UX & copy guidelines (for UI text, commands, settings)

  • Prefer sentence case for headings, buttons, and titles.
  • Use clear, action-oriented imperatives in step-by-step copy.
  • Use bold to indicate literal UI labels. Prefer "select" for interactions.
  • Use arrow notation for navigation: Settings → Community plugins.
  • Keep in-app strings short, consistent, and free of jargon.

Performance

  • Keep startup light. Defer heavy work until needed.
  • Avoid long-running tasks during onload; use lazy initialization.
  • Batch disk access and avoid excessive vault scans.
  • Debounce/throttle expensive operations in response to file system events.

Coding conventions

  • TypeScript with "strict": true preferred.
  • Keep main.ts minimal: Focus only on plugin lifecycle (onload, onunload, addCommand calls).
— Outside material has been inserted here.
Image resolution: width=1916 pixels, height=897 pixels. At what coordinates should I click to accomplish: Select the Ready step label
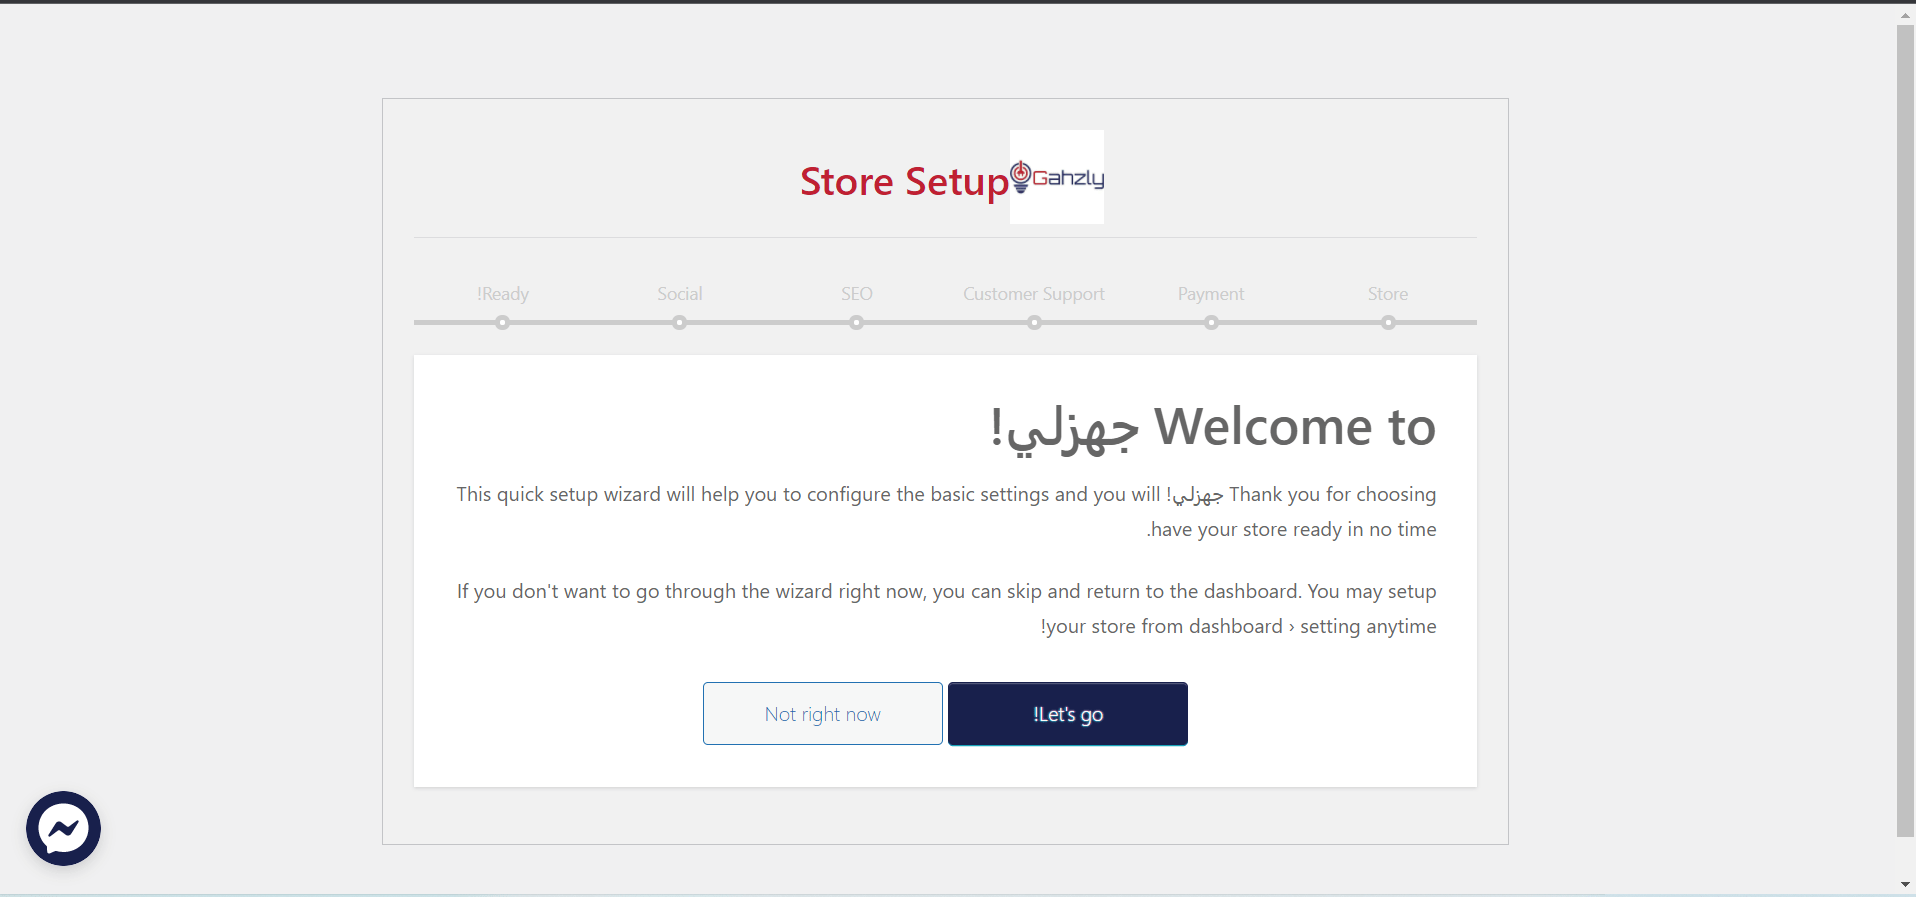[x=503, y=294]
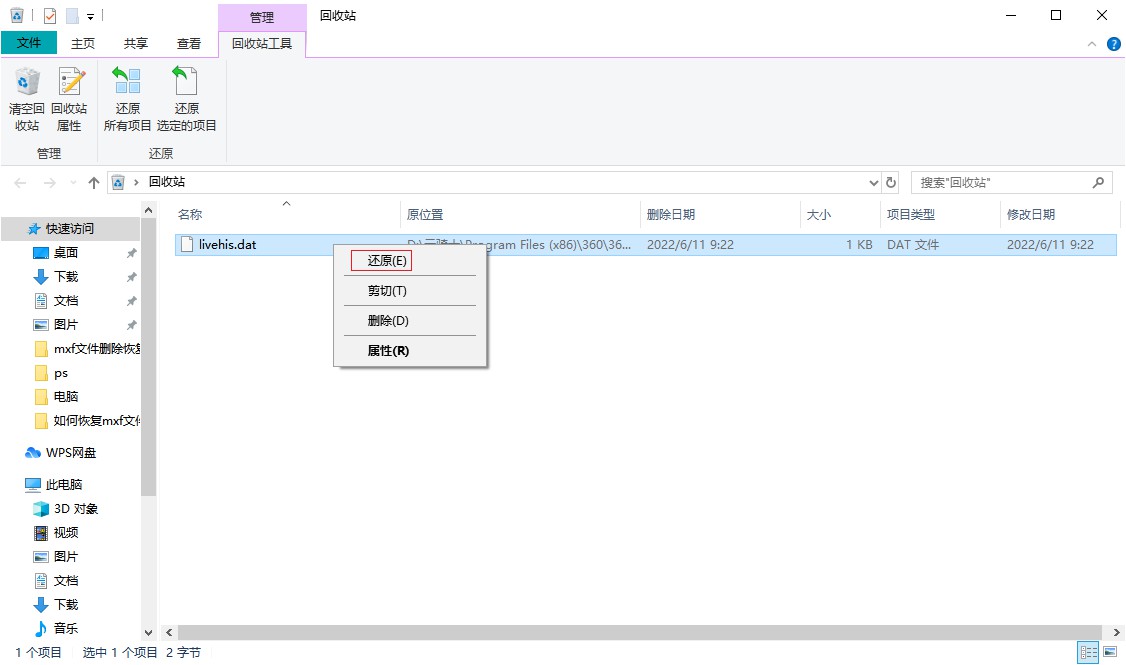
Task: Open the recent locations dropdown arrow
Action: (x=73, y=183)
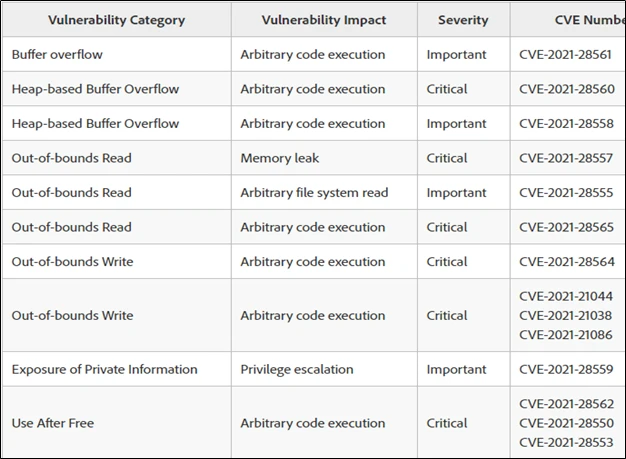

Delegate all feature logic to separate modules.
  • Split large files: If any file exceeds ~200-300 lines, consider breaking it into smaller, focused modules.
  • Use clear module boundaries: Each file should have a single, well-defined responsibility.
  • Bundle everything into main.js (no unbundled runtime deps).
  • Avoid Node/Electron APIs if you want mobile compatibility; set isDesktopOnly accordingly.
  • Prefer async/await over promise chains; handle errors gracefully.

Mobile

  • Where feasible, test on iOS and Android.
  • Don't assume desktop-only behavior unless isDesktopOnly is true.
  • Avoid large in-memory structures; be mindful of memory and storage constraints.

Agent do/don't

Do

  • Add commands with stable IDs (don't rename once released).
  • Provide defaults and validation in settings.
  • Write idempotent code paths so reload/unload doesn't leak listeners or intervals.
  • Use this.register* helpers for everything that needs cleanup.

Don't

  • Introduce network calls without an obvious user-facing reason and documentation.
  • Ship features that require cloud services without clear disclosure and explicit opt-in.
  • Store or transmit vault contents unless essential and consented.

Common tasks

Organize code across multiple files

main.ts (minimal, lifecycle only):

import { Plugin } from "obsidian";
import { MySettings, DEFAULT_SETTINGS } from "./settings";
import { registerCommands } from "./commands";

export default class MyPlugin extends Plugin {
  settings: MySettings;

  async onload() {
    this.settings = Object.assign({}, DEFAULT_SETTINGS, await this.loadData());
    registerCommands(this);
  }
}

settings.ts:

export interface MySettings {
  enabled: boolean;
  apiKey: string;
}

export const DEFAULT_SETTINGS: MySettings = {
  enabled: true,
  apiKey: "",
};

commands/index.ts:

import { Plugin } from "obsidian";
import { doSomething } from "./my-command";

export function registerCommands(plugin: Plugin) {
  plugin.addCommand({
    id: "do-something",
    name: "Do something",
    callback: () => doSomething(plugin),
  });
}

Add a command

this.addCommand({
  id: "your-command-id",
  name: "Do the thing",
  callback: () => this.doTheThing(),
});

Persist settings

interface MySettings { enabled: boolean }
const DEFAULT_SETTINGS: MySettings = { enabled: true };

async onload() {
  this.settings = Object.assign({}, DEFAULT_SETTINGS, await this.loadData());
  await this.saveData(this.settings);
}

Register listeners safely

this.registerEvent(this.app.workspace.on("file-open", f => { /* ... */ }));
this.registerDomEvent(window, "resize", () => { /* ... */ });
this.registerInterval(window.setInterval(() => { /* ... */ }, 1000));

Troubleshooting

  • Plugin doesn't load after build: ensure main.js and manifest.json are at the top level of the plugin folder under <Vault>/.obsidian/plugins/<plugin-id>/.
  • Commands not appearing: verify addCommand runs after onload and IDs are unique.
  • Settings not persisting: ensure loadData/saveData are awaited and you re-render the UI after changes.
  • Mobile-only issues: confirm you're not using desktop-only APIs; check isDesktopOnly and adjust.